WHAT YOU HAVE TO DO: Give back the entries that follow exactly as written. Any picture gets left out.

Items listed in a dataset
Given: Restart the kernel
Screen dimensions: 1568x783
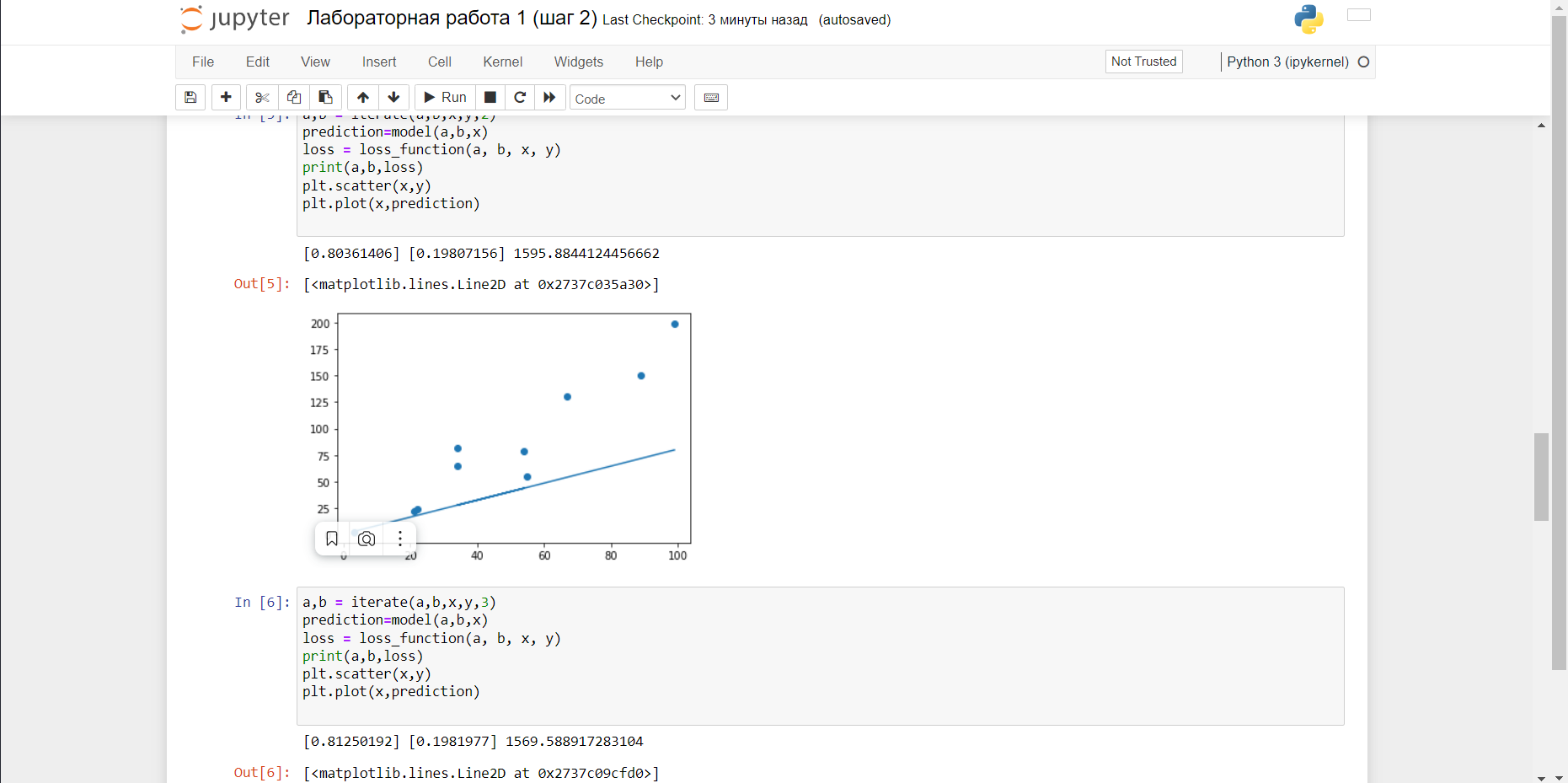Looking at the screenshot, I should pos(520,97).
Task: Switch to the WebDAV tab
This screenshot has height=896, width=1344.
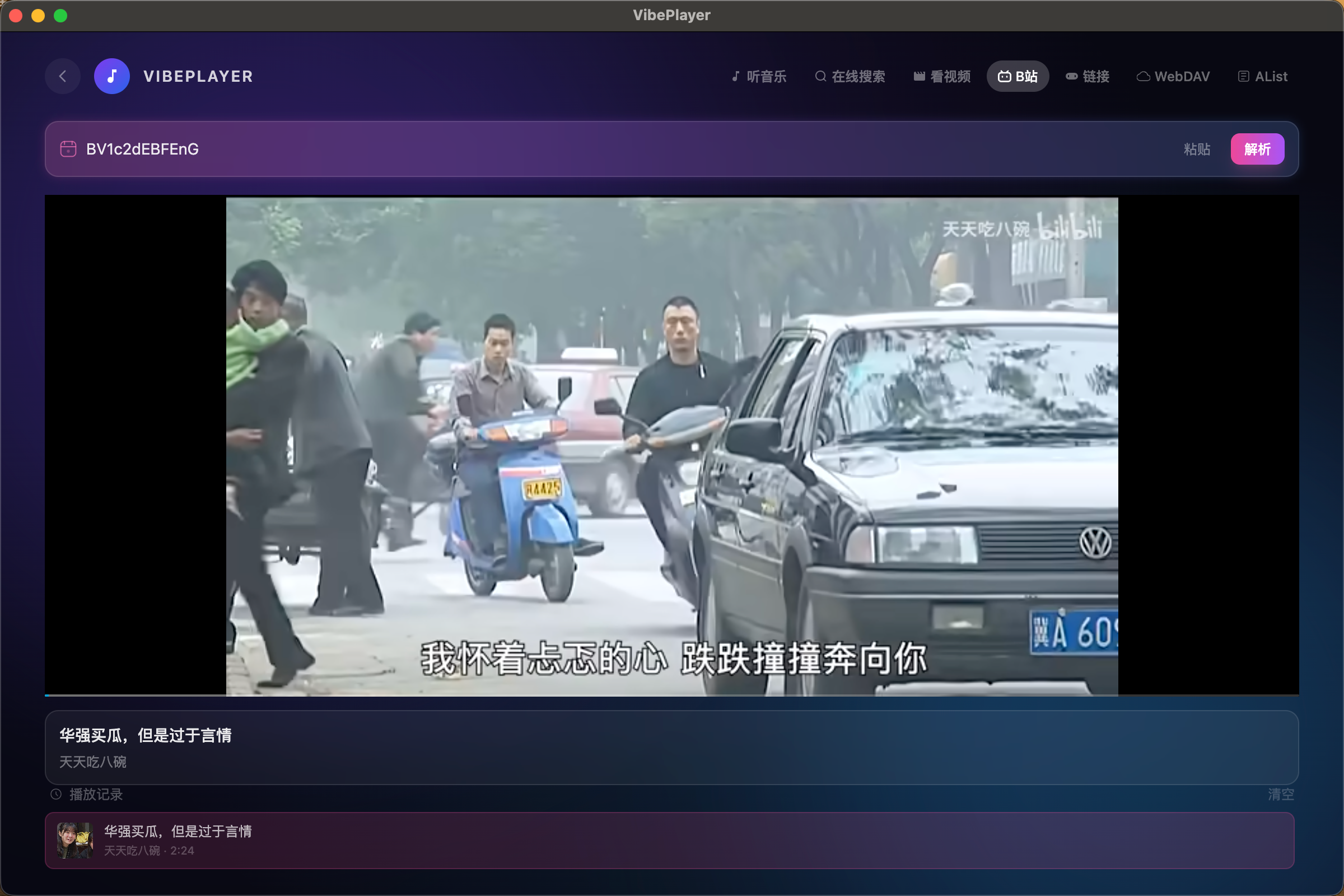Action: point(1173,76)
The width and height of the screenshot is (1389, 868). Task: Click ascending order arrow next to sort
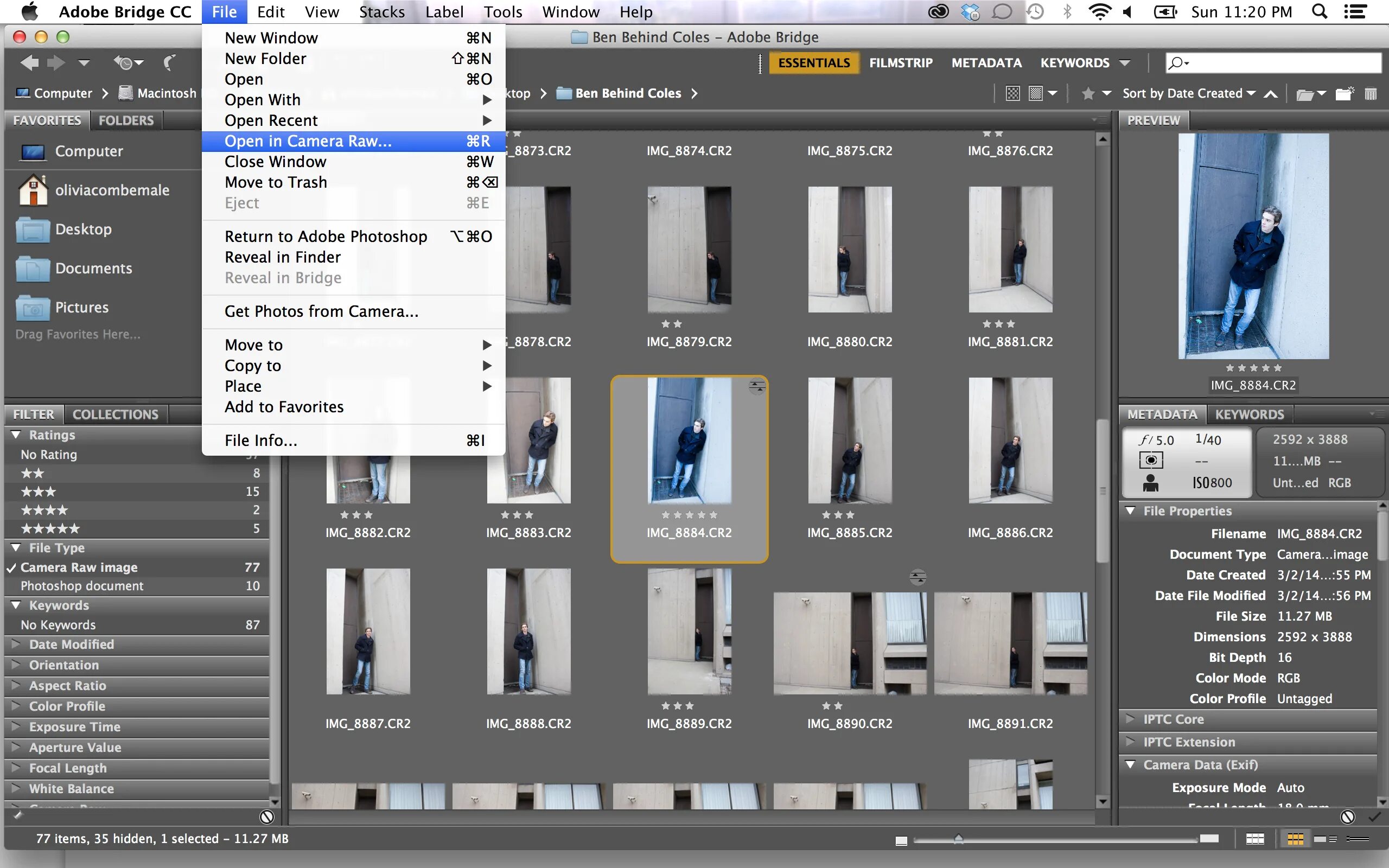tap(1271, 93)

EXERCISE RESULT:
Given: Restart the kernel
Screen dimensions: 1568x783
Looking at the screenshot, I should pos(520,97).
Task: Switch to the WebDAV tab
This screenshot has height=896, width=1344.
Action: point(1173,76)
The width and height of the screenshot is (1389, 868). Task: Click ascending order arrow next to sort
tap(1271, 93)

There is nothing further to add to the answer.